Permanent pacemaker implantation is a worldwide procedure in patients who have hemodynamic instability due to bradyarrythmia or atrioventricular block. We summerized the results of 29 patients who have undertaken permanent pacemaker implantation in Ewha Womans University Mokdong hospital.

Methods

Medical records of 29 patients who have undertaken pacemaker implantation were reviewed regarding indications, clinical findings, type of pacemakers, and the results of pacemaker implantations.

Results

The patients had a mean age of 65±15.9 years(M : F=9 : 20).The indications of pacemaker implantation are as follows : sick sinus syndrome(SSS) in 9 patients ; complete atrioventricular block(AV block) in 10, high degree AV block in 8 ; severe AV Wenckebach block in 2. Types of permanent pacemakers included single chamber in 17 patients, and dual chamber in 12 patients.

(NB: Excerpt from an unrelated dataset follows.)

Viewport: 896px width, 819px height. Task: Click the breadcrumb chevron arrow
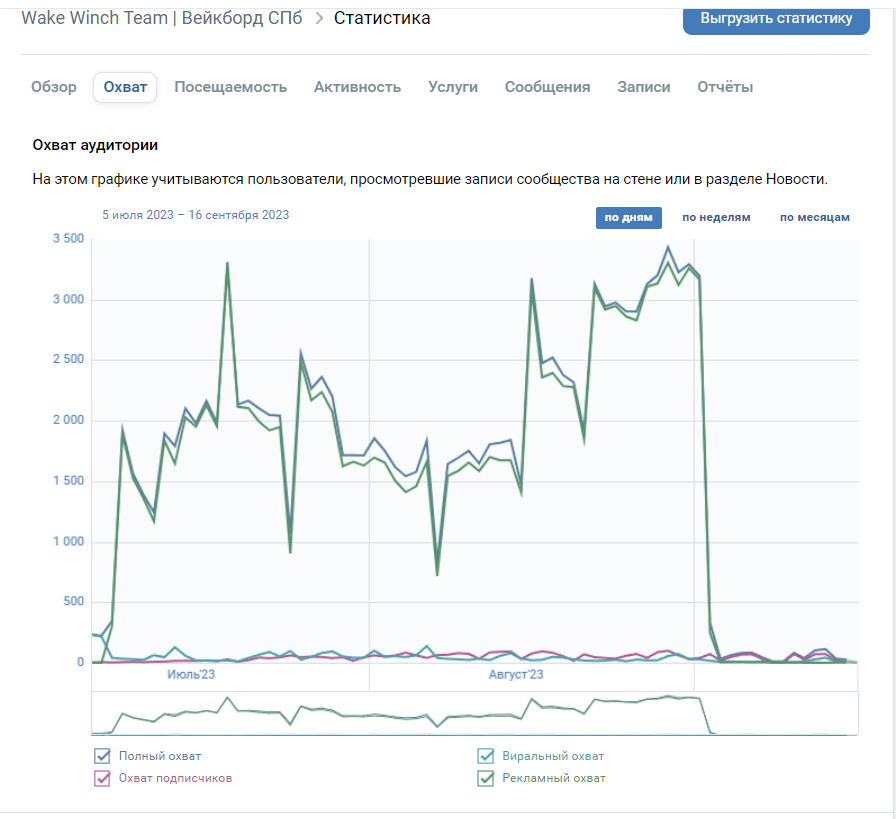[319, 18]
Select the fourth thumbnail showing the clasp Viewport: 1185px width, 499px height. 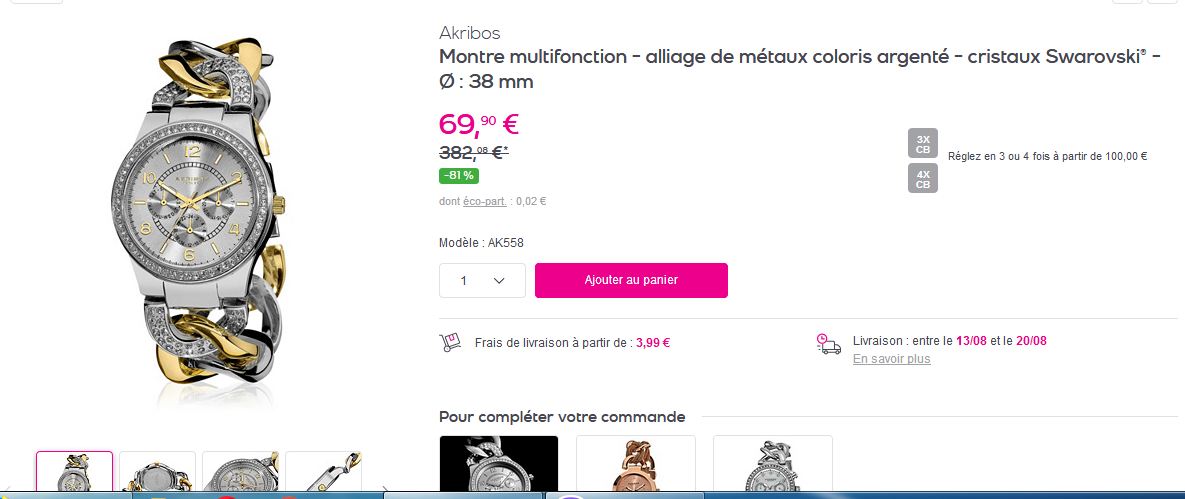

The modes were VVI in 14 patients, DDD in 9 patients, and VDD in 6 patients. Pacemaker syndrome was reported in one case and there were no serious complications such as wound infection, lead fracture, lead displacement, or migration of generators.

Conclusion

Patients with SSS and high degree and complete AV blocks were successfully treated with permanent pacemaker implantation in Ewha Womans University Mokdong hospital.